• _REQUIRED WORK_
[A] In the essay on pain, what was the name of the blog the writer kept for a year or two?
[B] Carry the essay on pain forward from its final line, adding a few paragraphs in the same voice.

• _PASSAGE SHOWN_
----

Since then I've broken my foot, my nose, gotten multiple tattoos and had my heart destroyed (emotionally). When someone asks me, "Did that [experience] hurt?" I respond with something blase, "I had flesh-eating, this can't compare,"
Which honestly is kinda at least partly true. It was the worst pain of my life. Then again, when I got my shoulder tattoo - that felt like the worst pain I've ever felt. Breaking my foot, that was excruciating.
The point is, pain is individual and situational. It isn't a game and it shouldn't be considered as a challenge.
Pain is felt in many ways, inflicted by many forms. Just because someone has experienced a situation that you deem to be "less painful", doesn't mean what they are feeling isn't justifiable to them.
All pain is real
I struggle with empathy for relational pain. It's fairly easy for me to brush off rejections and getting stood up. I have an entire life of [theatre] rejections to console me. I wept harder when I wasn't cast for certain roles than I have for the majority of my past relationships to date.
For the year or two that I had the blog, How To Lose a Guy in One Date - I was stood up constantly. Or had my date make up an excuse to leave almost immediately. Or maybe they just told me straight to my face they didn't think I was pretty, or interesting. Getting stood up has often felt like a blessing since then. This person realized before even meeting me that we're not the right fit! No one wasted their time and now I have a night to myself.
...but this isn't how the majority of people feel, and when I speak to this - it can hurt those I care about.

----

• _RECORDED INFORMATION_
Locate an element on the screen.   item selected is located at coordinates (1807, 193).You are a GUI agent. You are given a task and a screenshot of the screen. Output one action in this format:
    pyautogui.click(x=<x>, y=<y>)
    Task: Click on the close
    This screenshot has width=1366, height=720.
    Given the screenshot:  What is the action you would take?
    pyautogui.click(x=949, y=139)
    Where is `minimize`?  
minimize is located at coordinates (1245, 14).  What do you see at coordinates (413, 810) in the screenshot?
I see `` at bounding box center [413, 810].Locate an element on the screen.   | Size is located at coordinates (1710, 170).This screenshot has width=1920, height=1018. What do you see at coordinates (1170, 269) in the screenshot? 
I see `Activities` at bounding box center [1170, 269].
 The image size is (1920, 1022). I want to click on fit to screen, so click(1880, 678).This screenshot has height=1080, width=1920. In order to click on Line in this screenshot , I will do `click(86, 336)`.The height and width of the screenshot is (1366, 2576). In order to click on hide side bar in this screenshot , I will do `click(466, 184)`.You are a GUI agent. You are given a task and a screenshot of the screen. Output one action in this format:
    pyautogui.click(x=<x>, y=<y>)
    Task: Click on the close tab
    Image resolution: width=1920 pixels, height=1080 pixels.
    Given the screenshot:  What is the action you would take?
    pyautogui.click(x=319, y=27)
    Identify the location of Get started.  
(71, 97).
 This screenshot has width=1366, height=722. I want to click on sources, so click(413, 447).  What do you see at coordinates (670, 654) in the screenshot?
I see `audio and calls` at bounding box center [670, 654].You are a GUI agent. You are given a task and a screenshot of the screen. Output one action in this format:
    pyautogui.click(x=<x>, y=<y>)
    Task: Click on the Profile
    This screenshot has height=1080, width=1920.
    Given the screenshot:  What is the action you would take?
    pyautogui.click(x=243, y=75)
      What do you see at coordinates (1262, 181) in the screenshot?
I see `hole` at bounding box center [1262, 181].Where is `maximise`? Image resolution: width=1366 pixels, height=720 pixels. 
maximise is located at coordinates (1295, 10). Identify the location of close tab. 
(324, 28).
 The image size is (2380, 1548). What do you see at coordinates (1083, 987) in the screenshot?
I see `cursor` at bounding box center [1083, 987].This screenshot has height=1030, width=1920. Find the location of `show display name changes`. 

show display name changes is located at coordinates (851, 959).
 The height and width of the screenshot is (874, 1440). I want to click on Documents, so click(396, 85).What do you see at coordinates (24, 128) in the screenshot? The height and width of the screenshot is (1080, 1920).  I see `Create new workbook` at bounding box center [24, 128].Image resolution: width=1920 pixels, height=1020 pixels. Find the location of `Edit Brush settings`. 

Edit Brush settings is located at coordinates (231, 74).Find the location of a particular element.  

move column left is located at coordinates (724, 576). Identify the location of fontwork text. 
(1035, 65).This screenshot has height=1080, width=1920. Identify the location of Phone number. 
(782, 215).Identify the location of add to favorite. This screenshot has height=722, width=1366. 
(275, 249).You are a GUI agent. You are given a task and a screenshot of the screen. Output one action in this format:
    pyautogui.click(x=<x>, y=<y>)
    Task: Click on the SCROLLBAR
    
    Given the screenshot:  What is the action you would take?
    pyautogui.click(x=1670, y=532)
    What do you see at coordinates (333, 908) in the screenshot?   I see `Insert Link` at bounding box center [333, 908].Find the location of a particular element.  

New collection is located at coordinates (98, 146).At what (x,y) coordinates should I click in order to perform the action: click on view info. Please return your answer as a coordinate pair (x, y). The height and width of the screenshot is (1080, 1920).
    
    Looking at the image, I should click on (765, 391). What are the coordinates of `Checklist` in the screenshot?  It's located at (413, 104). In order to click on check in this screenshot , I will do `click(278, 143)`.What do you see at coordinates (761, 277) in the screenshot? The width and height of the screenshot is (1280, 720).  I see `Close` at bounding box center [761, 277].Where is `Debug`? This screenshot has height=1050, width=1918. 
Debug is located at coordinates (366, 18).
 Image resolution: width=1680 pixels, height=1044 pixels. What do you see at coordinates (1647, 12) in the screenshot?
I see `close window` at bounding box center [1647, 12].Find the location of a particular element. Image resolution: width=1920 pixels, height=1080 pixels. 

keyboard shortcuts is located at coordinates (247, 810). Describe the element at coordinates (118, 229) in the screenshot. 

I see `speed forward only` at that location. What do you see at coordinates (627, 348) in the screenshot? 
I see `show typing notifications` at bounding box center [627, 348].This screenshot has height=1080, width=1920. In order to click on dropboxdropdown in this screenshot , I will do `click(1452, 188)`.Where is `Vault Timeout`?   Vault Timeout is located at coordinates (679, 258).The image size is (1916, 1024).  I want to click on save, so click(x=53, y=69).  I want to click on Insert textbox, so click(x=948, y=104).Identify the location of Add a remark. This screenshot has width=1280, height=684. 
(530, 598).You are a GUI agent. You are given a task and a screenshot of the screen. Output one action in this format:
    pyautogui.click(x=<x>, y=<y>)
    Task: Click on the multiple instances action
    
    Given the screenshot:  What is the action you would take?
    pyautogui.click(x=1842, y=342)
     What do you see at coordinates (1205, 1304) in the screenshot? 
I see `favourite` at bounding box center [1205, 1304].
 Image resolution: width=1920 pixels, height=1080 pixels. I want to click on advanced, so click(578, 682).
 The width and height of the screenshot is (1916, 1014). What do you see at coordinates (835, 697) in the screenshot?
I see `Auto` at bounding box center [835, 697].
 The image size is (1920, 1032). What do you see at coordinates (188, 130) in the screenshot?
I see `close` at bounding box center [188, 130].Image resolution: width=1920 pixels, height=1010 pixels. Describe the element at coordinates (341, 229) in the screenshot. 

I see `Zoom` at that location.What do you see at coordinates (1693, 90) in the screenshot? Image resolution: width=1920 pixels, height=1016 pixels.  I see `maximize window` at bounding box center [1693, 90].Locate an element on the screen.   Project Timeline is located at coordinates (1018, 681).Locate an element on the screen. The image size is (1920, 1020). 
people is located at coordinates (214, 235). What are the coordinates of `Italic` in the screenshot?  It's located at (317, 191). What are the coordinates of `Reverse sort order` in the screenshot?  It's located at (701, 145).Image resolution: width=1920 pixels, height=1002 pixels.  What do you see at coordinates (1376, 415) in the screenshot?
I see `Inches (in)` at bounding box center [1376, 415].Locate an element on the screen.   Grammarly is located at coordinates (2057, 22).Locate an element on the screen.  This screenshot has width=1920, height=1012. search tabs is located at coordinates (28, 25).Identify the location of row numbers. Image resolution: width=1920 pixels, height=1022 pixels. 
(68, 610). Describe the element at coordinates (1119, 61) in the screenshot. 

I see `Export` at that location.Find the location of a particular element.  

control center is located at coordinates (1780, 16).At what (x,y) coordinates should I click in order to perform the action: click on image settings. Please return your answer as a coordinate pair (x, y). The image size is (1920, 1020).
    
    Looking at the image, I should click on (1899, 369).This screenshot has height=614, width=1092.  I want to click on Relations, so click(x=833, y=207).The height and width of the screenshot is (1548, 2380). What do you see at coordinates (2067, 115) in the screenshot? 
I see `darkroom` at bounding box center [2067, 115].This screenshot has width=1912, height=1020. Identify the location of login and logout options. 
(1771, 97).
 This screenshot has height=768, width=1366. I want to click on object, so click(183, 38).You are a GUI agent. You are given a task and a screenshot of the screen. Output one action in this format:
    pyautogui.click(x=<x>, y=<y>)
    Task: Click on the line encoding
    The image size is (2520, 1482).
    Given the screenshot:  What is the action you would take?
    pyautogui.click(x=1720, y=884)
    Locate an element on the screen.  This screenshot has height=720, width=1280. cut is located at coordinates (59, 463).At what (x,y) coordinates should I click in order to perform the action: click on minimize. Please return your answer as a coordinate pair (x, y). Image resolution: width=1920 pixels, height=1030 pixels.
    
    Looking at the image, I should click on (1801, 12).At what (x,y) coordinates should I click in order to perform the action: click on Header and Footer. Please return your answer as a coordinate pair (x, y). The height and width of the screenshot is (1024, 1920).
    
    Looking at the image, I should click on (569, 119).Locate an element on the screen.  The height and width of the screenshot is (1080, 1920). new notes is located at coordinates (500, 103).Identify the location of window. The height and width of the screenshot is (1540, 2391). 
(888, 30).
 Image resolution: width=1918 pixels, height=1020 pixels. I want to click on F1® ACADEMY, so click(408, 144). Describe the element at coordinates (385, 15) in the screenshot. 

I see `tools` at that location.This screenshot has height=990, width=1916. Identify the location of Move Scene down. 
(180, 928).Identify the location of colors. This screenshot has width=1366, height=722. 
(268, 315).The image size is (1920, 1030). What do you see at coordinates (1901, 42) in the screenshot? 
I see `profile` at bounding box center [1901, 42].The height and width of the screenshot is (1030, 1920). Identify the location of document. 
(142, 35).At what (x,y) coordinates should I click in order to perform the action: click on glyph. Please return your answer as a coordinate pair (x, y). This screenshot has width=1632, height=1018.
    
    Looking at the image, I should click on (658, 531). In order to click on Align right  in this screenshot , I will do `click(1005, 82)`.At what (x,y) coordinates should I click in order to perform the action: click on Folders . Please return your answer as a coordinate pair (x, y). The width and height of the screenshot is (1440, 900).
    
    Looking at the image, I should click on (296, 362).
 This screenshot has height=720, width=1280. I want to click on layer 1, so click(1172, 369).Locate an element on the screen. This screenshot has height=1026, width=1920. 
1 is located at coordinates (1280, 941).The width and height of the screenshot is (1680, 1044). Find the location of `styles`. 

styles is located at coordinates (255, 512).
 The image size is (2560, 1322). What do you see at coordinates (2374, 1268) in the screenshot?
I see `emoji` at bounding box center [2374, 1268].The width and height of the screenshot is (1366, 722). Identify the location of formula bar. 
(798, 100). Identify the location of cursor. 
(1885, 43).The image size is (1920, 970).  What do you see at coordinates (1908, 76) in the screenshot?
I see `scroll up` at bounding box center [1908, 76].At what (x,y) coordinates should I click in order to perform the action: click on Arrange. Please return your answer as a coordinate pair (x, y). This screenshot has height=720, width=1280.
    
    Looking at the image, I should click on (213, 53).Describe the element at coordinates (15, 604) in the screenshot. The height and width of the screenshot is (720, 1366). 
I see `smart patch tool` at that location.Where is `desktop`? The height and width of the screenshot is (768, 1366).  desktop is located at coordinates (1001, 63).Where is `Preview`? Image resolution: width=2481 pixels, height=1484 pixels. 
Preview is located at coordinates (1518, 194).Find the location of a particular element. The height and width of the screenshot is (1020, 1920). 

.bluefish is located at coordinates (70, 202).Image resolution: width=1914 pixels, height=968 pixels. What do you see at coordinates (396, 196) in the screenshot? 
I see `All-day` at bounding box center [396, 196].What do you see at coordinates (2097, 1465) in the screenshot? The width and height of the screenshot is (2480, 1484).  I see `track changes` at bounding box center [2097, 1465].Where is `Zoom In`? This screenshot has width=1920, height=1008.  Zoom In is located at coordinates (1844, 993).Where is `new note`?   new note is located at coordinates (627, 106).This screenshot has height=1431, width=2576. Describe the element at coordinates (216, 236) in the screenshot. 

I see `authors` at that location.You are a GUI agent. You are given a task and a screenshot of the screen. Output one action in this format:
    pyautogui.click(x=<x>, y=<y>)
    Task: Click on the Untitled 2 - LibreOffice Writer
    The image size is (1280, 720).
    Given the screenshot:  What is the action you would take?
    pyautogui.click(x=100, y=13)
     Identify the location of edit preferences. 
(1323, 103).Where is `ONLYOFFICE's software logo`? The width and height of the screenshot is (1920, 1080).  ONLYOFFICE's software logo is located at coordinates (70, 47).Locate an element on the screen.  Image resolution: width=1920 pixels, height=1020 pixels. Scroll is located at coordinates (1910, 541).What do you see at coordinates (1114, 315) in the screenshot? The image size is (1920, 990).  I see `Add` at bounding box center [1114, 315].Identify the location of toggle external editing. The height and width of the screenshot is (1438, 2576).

----

• _ANSWERS IN ORDER_
[A] How To Lose a Guy in One Date

[B]
It isn't because I'm a sociopathic monster (right?), it's because pain is individualized and managed by the person feeling it. Like those pain scales at the doctor - which are stupid by the way for physical pain. I think they're the perfect representation for emotional tragedy.
What is painful to others, may not even feel bad to me. Then again, my day could be ruined because someone at the grocery store thinks I'm rude for not hearing them say "pardon me," as I stand in the [organic] vegetable isle talking to my Mom about how much I love Scandal. This has actually happened.
Also - it's "excuse me" before, "pardon me" after.
THAT'S WHY I IGNORED YOU. Your grammar is atrocious.
(Confession: In my capslock rage I spelled grammar wrong. We all make mistakes...)
Growing Up Is Hard To Do
You know - just like Blink 182 said, and they're the voice of my generation. They're my "how white my shirts should be".
Society is going downhill based on this statement and comparison of lyrical prose alone... because no, I did not mean Britney Spears.
I don't really have a way to end this. I think because there isn't a [good] way. This isn't a "kiss it and make it better," situation.
This is real life.
... and sometimes, it fucking sucks.